PROBLEM TO WORK ON: Look for the word "agent" in the entries and copy each line where it appears.

(Data entries)
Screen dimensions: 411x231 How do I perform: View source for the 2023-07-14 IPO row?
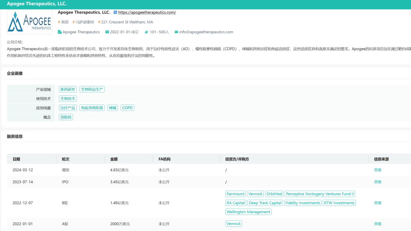(378, 182)
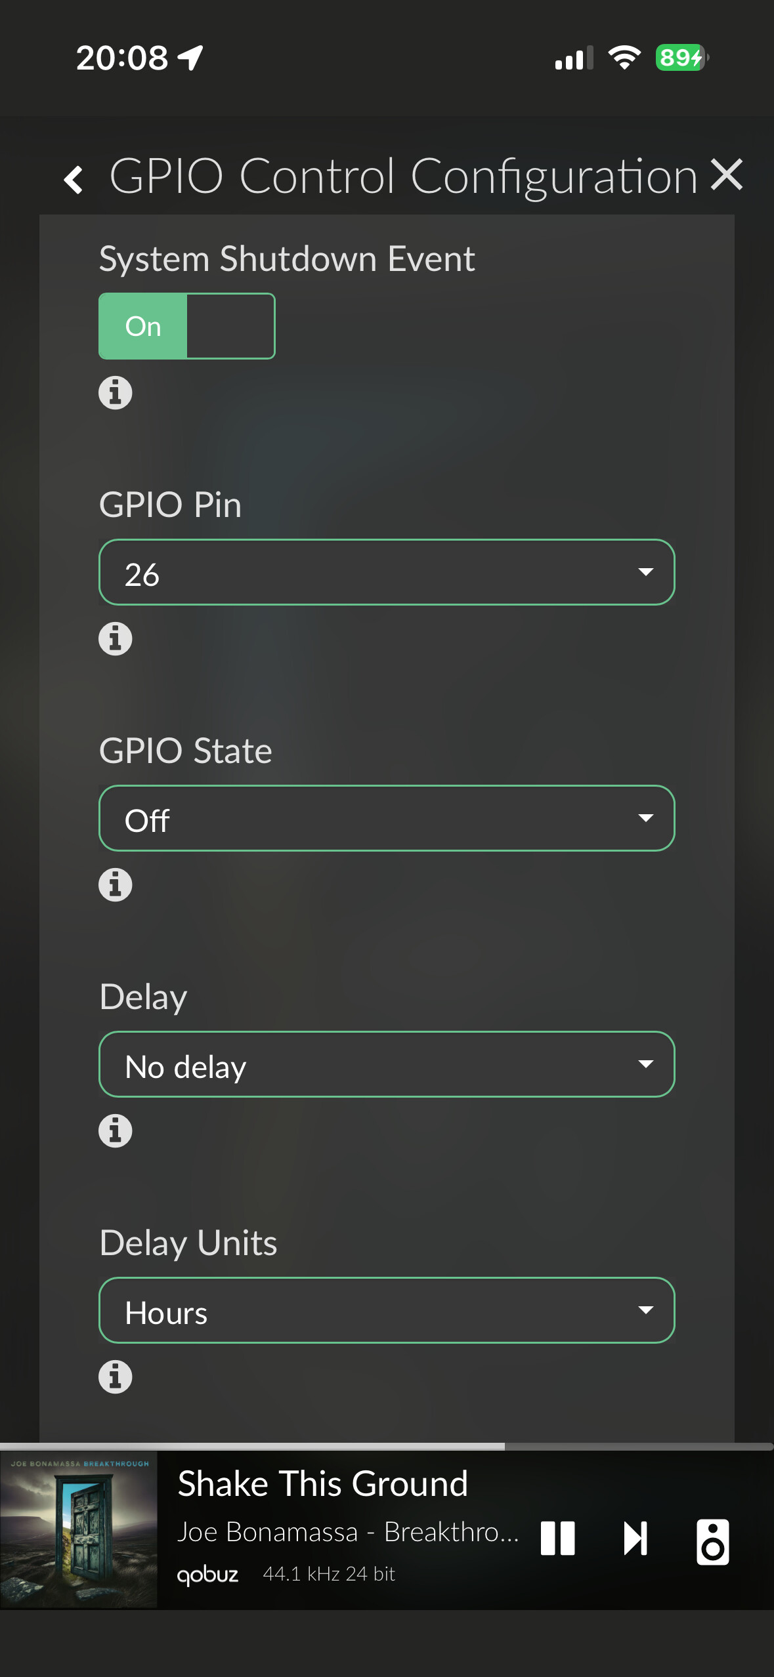
Task: Tap the battery indicator in status bar
Action: pos(681,58)
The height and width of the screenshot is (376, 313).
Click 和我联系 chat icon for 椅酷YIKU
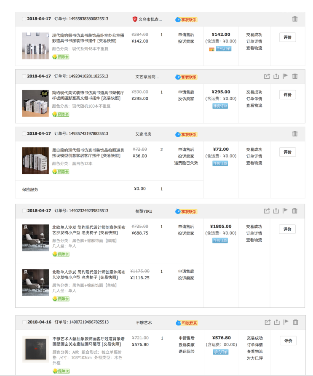pos(186,211)
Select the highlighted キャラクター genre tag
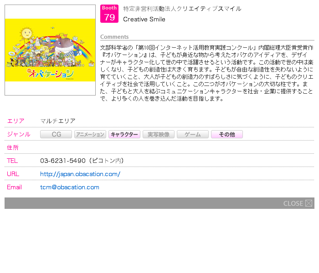 pos(124,134)
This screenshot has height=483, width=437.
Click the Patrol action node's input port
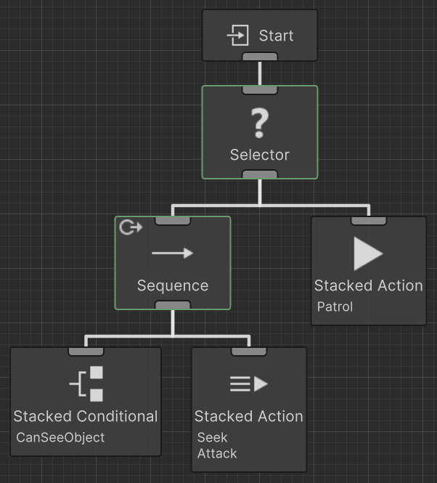pos(369,220)
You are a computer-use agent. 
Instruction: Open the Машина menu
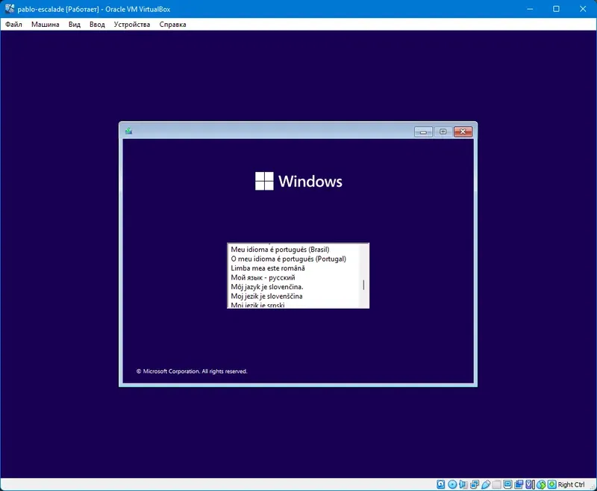(x=47, y=24)
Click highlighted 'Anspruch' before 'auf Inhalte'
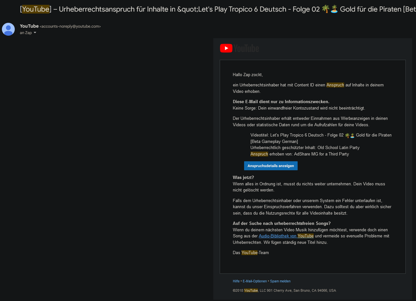 click(335, 85)
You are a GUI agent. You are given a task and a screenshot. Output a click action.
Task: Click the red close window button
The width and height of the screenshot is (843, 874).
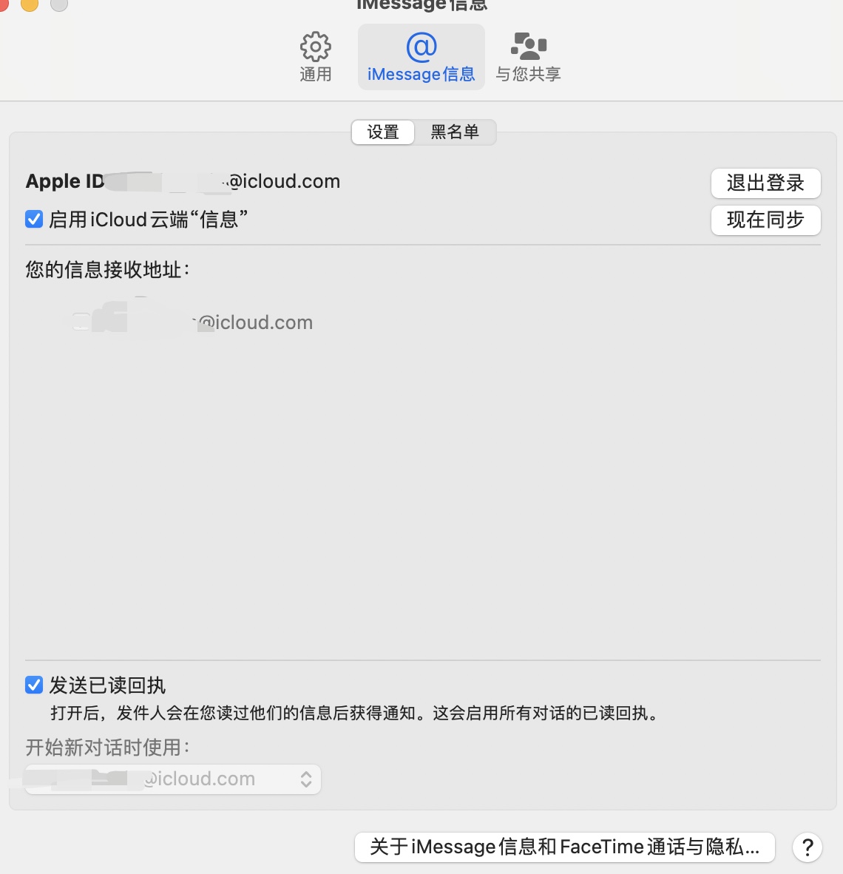(x=1, y=4)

EXERCISE SOLUTION:
You are a computer-use agent. 
You are a GUI agent. You are given a task and a screenshot. Output a click action.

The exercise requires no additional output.